世界最大級の電波望遠鏡を持つ「アレシボ天文台」が崩壊する瞬間の映像が公開される
アメリカ国立科学財団(NSF)・SRIインターナショナル・全米天文学大学連合・プエルトリコ・メトロポリタン大学のもと運営されているプエルトリコのアレシボにある電波天文台「アレシボ天文台」で、2020年12月1日に900トン超の受信機が140メートル落下し、主鏡を粉砕するという事故が起きました。この事故の様子を捉えた新しい映像がNSFにより公開されています。
Arecibo News Media | National Science Foundation
https://www.nsf.gov/news/special_reports/arecibo/
Drone footage shows the shocking collapse of the Arecibo Observatory - The Verge
https://www.theverge.com/22150330/arecibo-observatory-collapse-drone-footage-video
Exact moment of Arecibo telescope collapse captured on video
https://mashable.com/article/arecibo-telescope-collapse-video/
1963年に建設されたアレシボ天文台の電波望遠鏡は、50年以上にわたって「世界最大の電波望遠鏡」の座に君臨してきました。数々の惑星観測で活躍してきた同天文台ですが、2020年に入って2度の大事故を起こしたため、11月には解体が決定しています。
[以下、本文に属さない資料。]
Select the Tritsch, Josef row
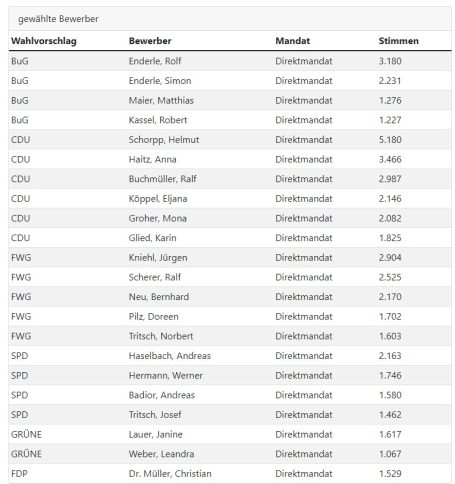Image resolution: width=455 pixels, height=484 pixels. click(x=230, y=415)
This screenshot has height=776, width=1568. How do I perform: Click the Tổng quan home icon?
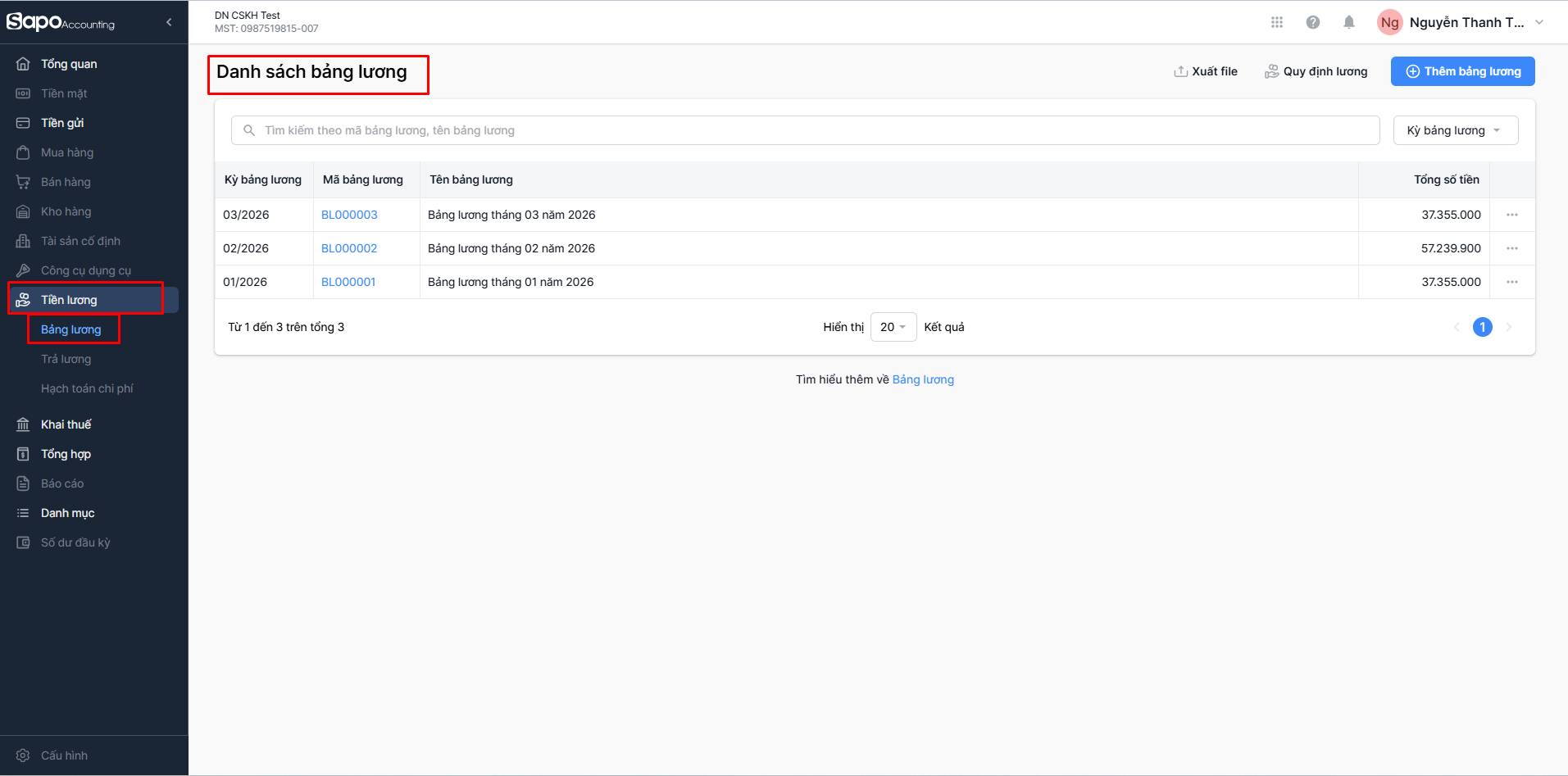point(23,64)

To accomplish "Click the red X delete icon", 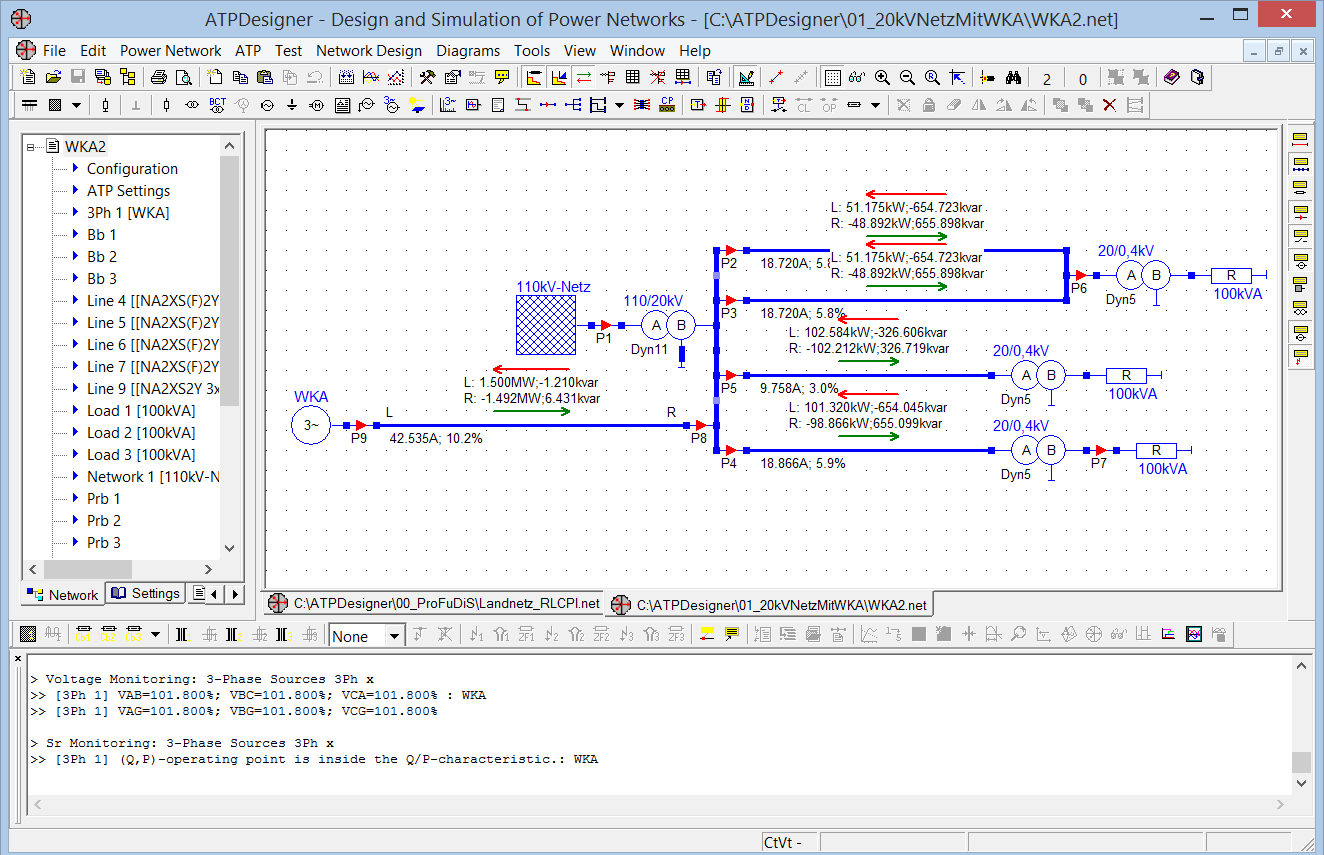I will pyautogui.click(x=1109, y=105).
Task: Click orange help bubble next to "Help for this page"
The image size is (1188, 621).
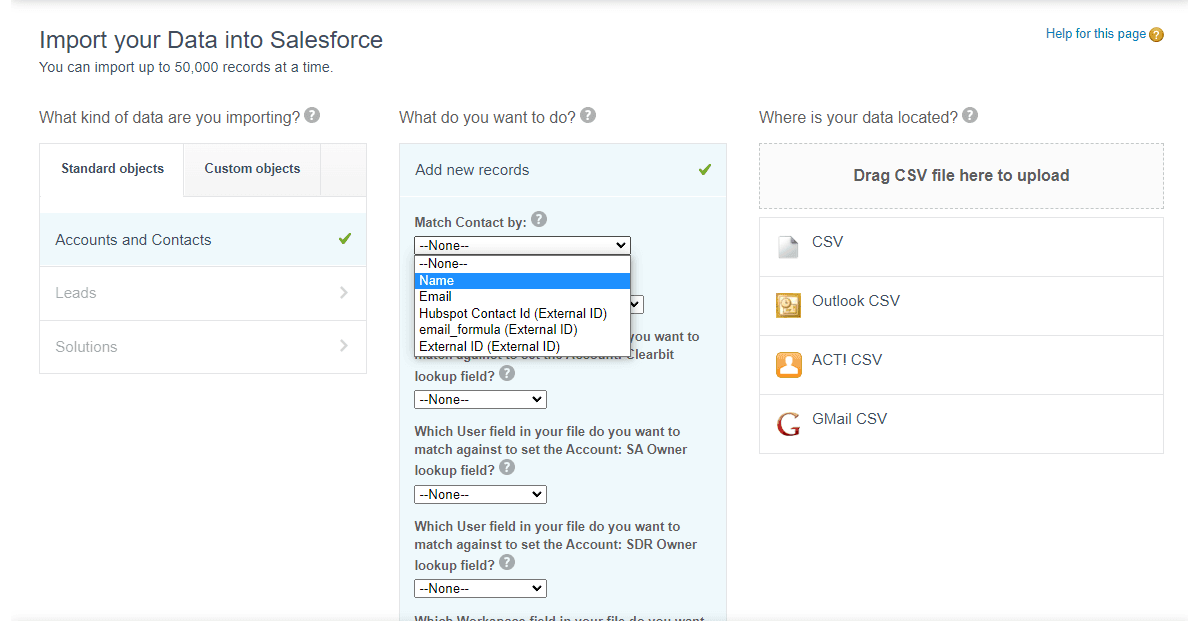Action: [x=1159, y=33]
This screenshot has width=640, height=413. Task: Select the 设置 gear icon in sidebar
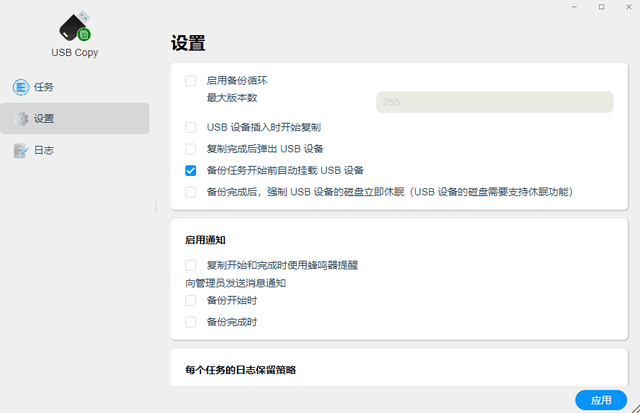[x=21, y=119]
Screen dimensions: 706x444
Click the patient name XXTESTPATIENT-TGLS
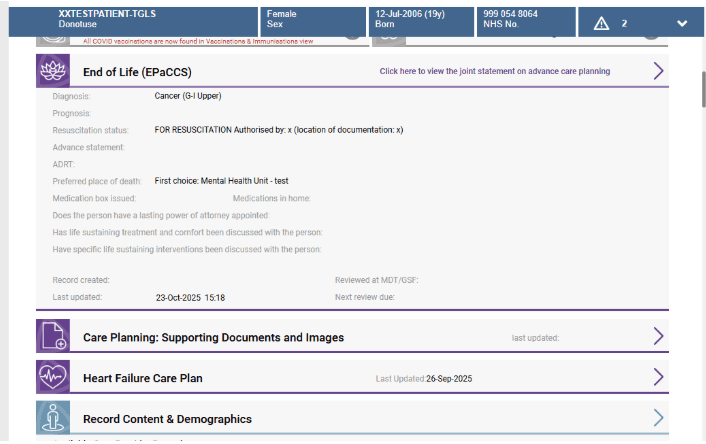tap(107, 14)
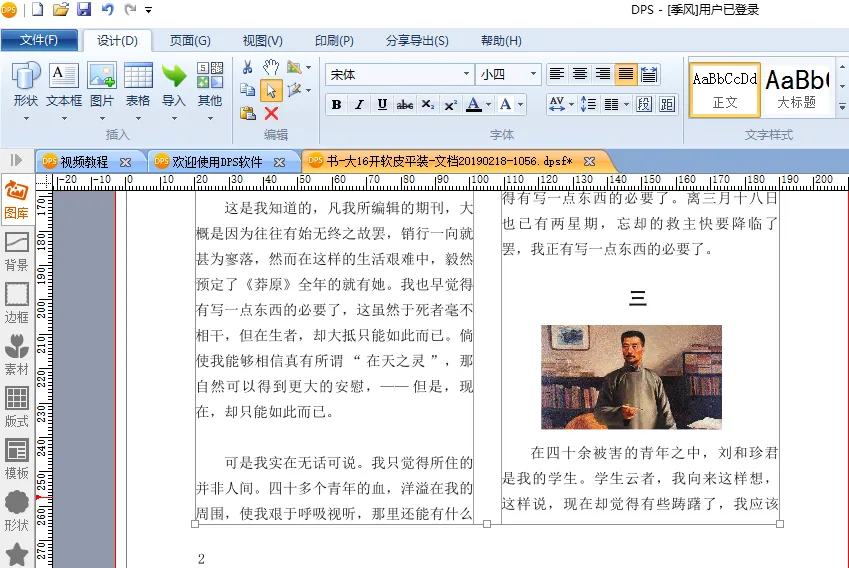Open the 小四 font size dropdown

click(533, 74)

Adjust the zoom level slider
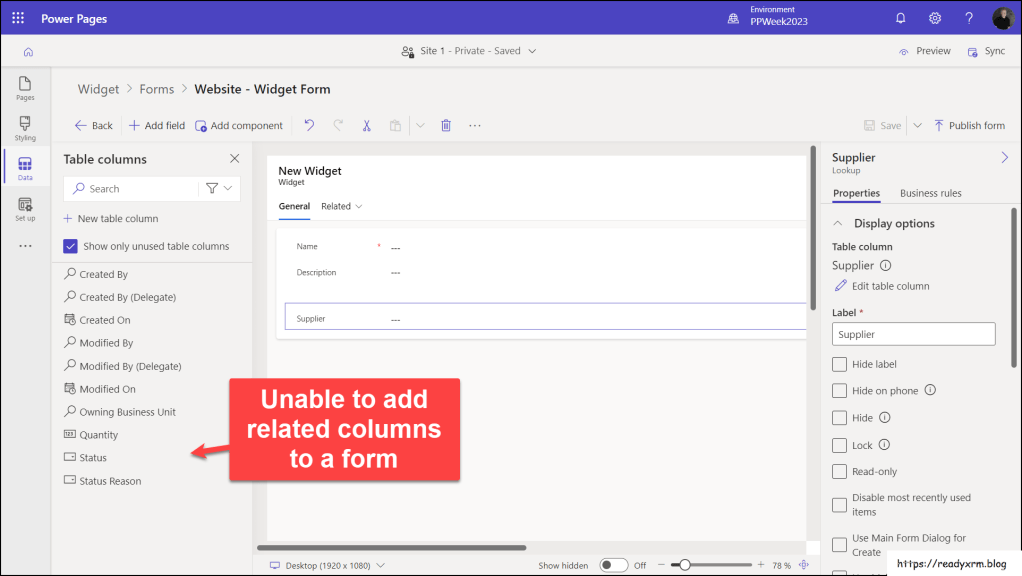(684, 565)
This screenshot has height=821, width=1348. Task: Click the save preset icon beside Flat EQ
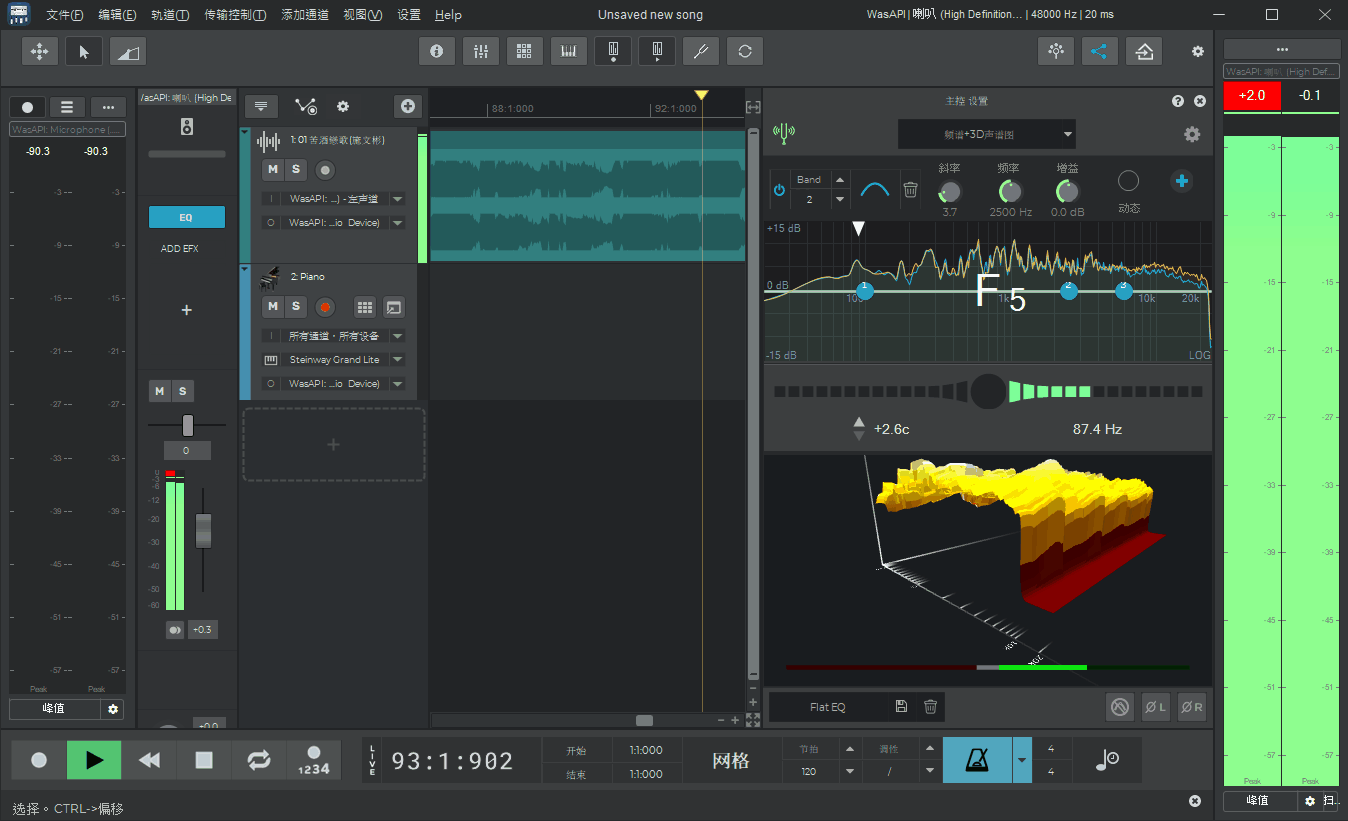[x=901, y=707]
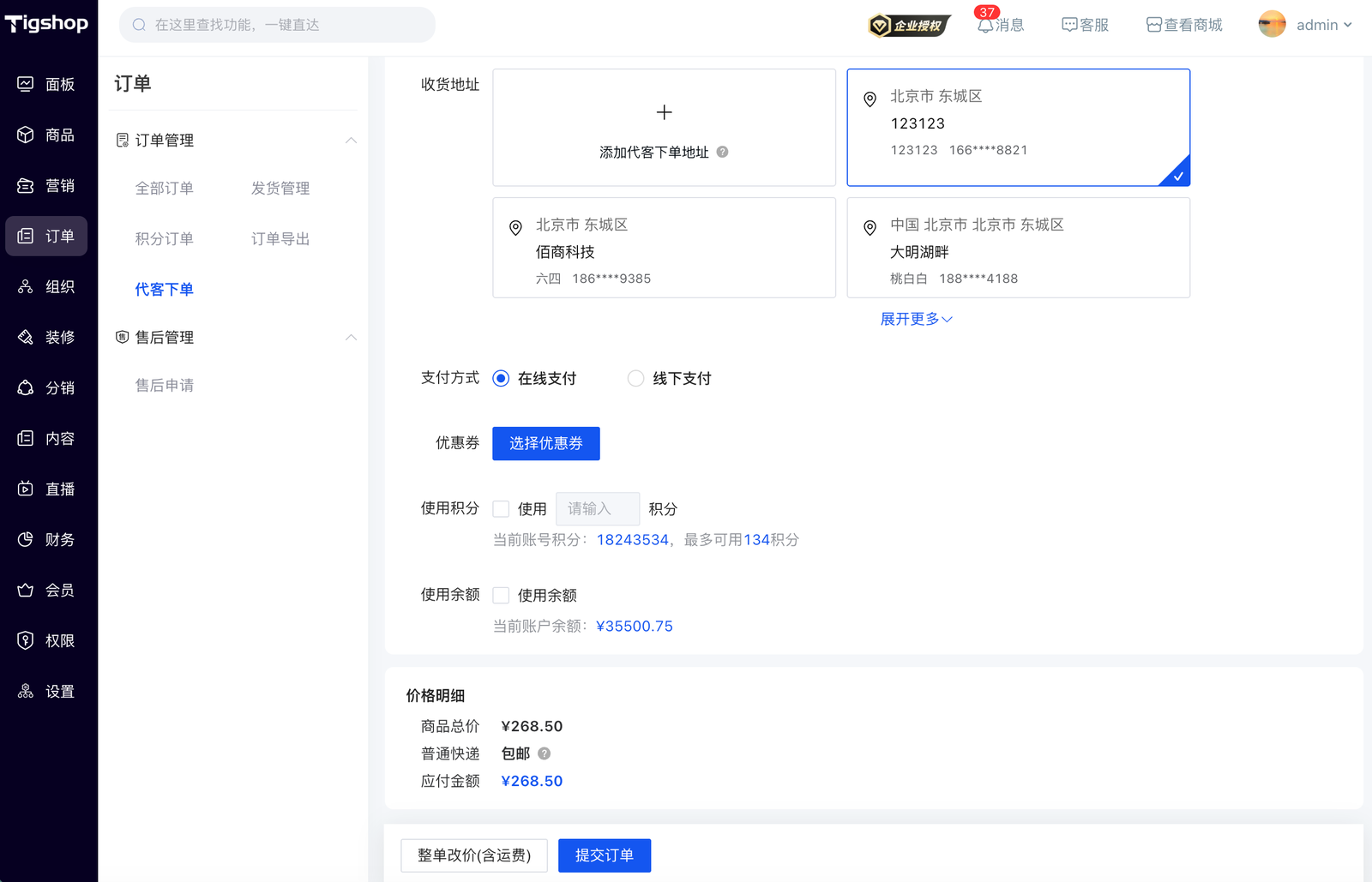Screen dimensions: 1372x882
Task: Check the 使用余额 checkbox
Action: point(501,595)
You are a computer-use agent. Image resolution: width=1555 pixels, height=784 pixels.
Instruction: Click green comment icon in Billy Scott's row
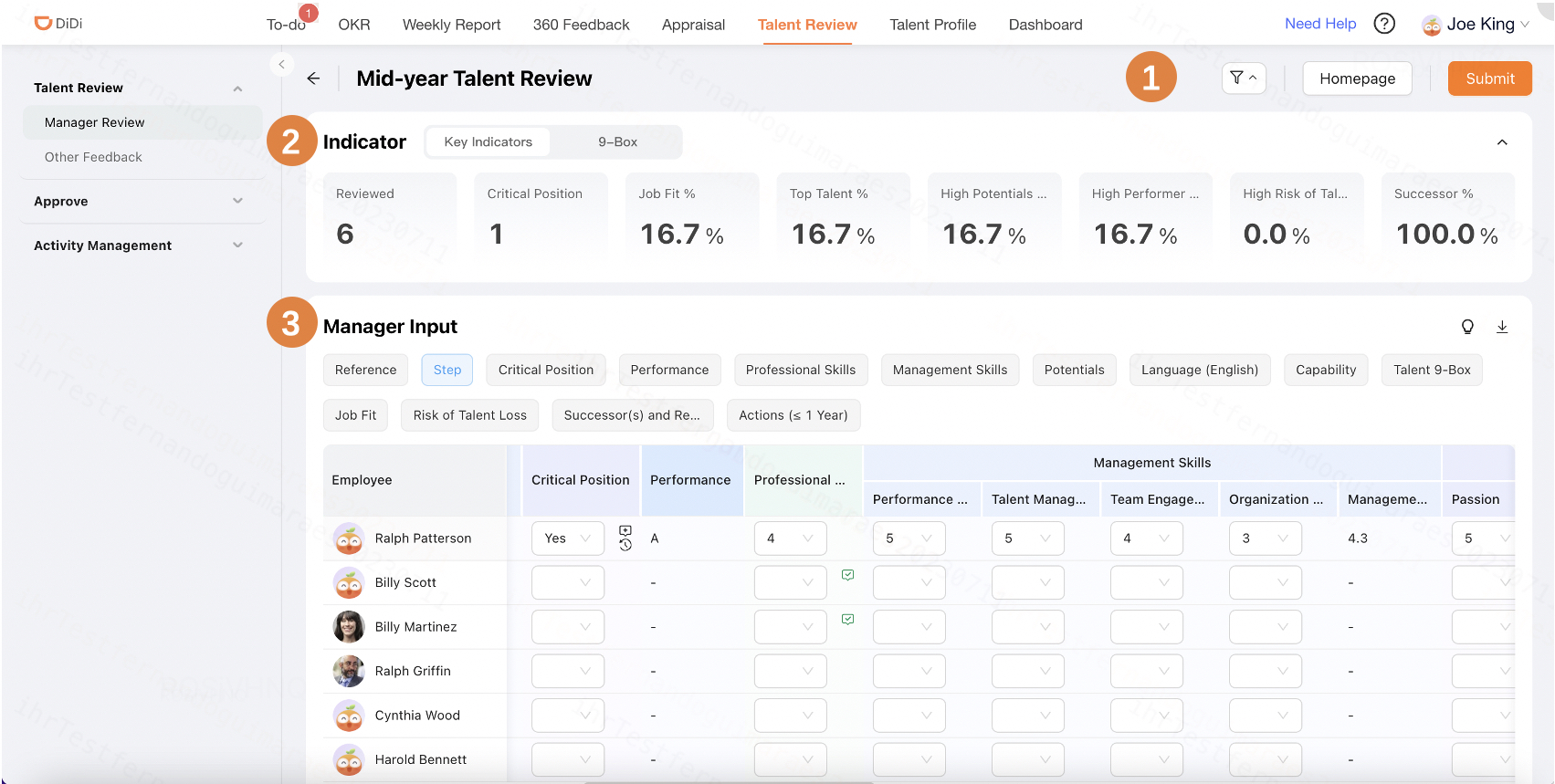pos(847,575)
この解体計画の詳細が決まる前の現地時間2020年12月1日7時53分頃、空中に吊られた900トン超の受信機が落下し、電波望遠鏡の主鏡が壊れるという事故が発生しました。
アレシボ天文台の900トン超の受信機が落下して主鏡を粉砕 - GIGAZINE
事故発生後のアレシボ天文台の様子を撮影した映像は、一般市民やメディアにより公開されていたのですが、新たに事故発生の瞬間を捉えた映像をNSFが公開しています。崩壊の瞬間の映像は、アレシボ天文台のオペレーションコントロールセンターにあるカメラと、ドローンのカメラの2台で撮影されたそうです。
最初の映像はアレシボ天文台のオペレーションコントロールセンターに設置されたカメラで撮影されたもの。空中に吊り上げられているのが、アレシボ天文台の電波望遠鏡用受信機。受信機は約900トンの重量があり、18本のケーブルで地上150メートルの位置に吊されていました。
この受信機は複数のケーブルで吊り上げられているわけですが、風に吹かれてか突如ゆらゆらと揺れ……
ケーブルが断線。受信機の左方向に伸びるケーブルが粉を吹きながら断線しているのがわかります。
受信機の右方向に伸びるケーブルが断線していないため、振り子のように落下して……
ガシャン
最後は画面上から受信機もケーブルも姿を消してしまいました。
ここからはケーブルを固定している塔の先端を撮影していたドローンの映像になります。
ケーブルが固定された部分から煙のようなものがあがったかと思うと、突如ケーブルの1本が断線。
続いて残り2本のケーブルも断線します。
ドローンの操縦者が慌てて消えたケーブルの方向にカメラを回転させると……
すでに受信機が主鏡に落下しているのがわかります。
ドローンなのでそのまま高度を上げていき、事故時のアレシボ天文台の全体像を捉えて映像は終了。
NSFのプログラムマネージャーであるアシュリー・ザウデラー氏は、記者会見の中で「我々は幸運だったと思います。ドローンのオペレーターが事故の瞬間を見て、カメラを向けることに成功しました」と語り、ドローンで事故の瞬間を撮影することに成功したのは偶然であるとしています。